Download the Labcorp protocol and learn more about the benefits of using PacBio sequencing for SARS-CoV-2 surveillance.
Sunday is Rare Disease Day – a time to honor the patients, families, caregivers, and healthcare professionals who are part of the rare disease community.
At PacBio, we are passionate about supporting this community and providing tools that help improve the ability of scientists and clinicians to deliver valuable answers to families and reduce what can be a years-long diagnostic odyssey. And while each ‘rare’ disease may affect a limited number of people, collectively these diseases affect hundreds of millions of people around the world.
Since we last celebrated this special day, we’ve been particularly excited by the progress made by cutting-edge scientists and clinicians who are applying new technologies to find the genetic root causes of these diseases. Leading into Rare Disease Day, we’d like to highlight and acknowledge the work of these scientists who are striving to improve the lives of those affected by rare diseases.
In Missouri, the team at Children’s Mercy Kansas City recently announced the opening of a massive new pediatric research facility housing the Children’s Mercy Research Institute (CMRI). The institute, established in 2015 to accelerate precise diagnoses and treatments for complex childhood diseases, is built on a translational approach that brings science and medicine together seamlessly.
One of the institute’s most important research projects is Genomic Answers for Kids (GA4K), a first-of-its-kind pediatric data repository that is collecting genomic data and health information from 30,000 children and their families during the next seven years to create a database of 100,000 genomes.

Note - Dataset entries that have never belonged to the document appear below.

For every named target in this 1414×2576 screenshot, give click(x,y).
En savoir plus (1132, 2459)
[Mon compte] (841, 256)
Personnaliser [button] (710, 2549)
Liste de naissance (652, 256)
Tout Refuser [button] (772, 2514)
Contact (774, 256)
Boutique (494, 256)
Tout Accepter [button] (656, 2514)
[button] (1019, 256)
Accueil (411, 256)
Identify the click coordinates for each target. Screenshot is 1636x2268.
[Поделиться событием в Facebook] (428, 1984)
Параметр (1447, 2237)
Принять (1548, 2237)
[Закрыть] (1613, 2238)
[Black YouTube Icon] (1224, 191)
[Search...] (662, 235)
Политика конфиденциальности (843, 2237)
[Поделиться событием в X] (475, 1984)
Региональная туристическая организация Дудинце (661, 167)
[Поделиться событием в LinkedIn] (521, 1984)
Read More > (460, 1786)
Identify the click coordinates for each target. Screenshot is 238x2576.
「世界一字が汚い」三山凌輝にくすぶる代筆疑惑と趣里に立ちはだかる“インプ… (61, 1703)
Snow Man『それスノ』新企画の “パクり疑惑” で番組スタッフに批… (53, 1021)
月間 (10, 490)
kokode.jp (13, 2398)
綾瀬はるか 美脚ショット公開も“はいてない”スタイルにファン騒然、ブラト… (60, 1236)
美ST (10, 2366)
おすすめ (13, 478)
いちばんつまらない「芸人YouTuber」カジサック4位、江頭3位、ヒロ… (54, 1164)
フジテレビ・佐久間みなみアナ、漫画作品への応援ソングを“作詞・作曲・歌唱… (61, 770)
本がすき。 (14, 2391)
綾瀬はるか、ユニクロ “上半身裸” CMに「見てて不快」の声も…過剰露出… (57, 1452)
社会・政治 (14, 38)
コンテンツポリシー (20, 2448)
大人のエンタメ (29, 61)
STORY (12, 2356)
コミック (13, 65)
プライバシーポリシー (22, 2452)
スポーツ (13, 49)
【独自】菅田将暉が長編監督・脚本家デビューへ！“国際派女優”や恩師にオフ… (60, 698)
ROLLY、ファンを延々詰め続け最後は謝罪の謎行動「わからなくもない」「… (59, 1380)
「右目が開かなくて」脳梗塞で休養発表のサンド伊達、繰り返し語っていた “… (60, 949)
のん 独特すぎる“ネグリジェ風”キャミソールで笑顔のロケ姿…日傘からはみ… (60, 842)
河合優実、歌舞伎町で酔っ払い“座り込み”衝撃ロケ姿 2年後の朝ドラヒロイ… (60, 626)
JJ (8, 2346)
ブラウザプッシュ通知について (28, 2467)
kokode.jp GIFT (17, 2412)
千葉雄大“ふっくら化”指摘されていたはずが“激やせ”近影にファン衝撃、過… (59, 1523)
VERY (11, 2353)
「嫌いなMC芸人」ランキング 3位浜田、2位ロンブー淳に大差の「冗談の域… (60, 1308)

More than 2,230 families with rare disease have enrolled in the program to-date, which has resulted in more than 10,200 new genomic analyses, more than 250 genetic diagnoses and already contributed to the reporting of 10 new disease genes.
GA4K focuses on rare diseases and has been solving previously unsolvable cases by implementing highly accurate long-read sequencing, known as HiFi sequencing. Based on early successes, the team has scaled up its capacity with additional Sequel IIe Systems and aims to use HiFi whole genome sequencing for approximately 1,000 cases that went unsolved after the preliminary short-read exome analysis.
Meanwhile, in Alabama, scientists at the HudsonAlpha Institute for Biotechnology recently announced that they found likely pathogenic variants in two pediatric rare disease cases that had remained unsolved using short-read sequencing. In both cases, the patients suffered from neurodevelopmental disorders. The scientists were able to pinpoint the disease-causing genetic variants through whole genome sequencing of parent-proband trios. One of the pathogenic variants was a 7 kb insertion in the CDKL5 gene, while in the other instance an extensive structural variation was highlighted. Both variant types are known to be challenging for short-read sequencing technologies and were therefore not discovered in the preliminary analysis.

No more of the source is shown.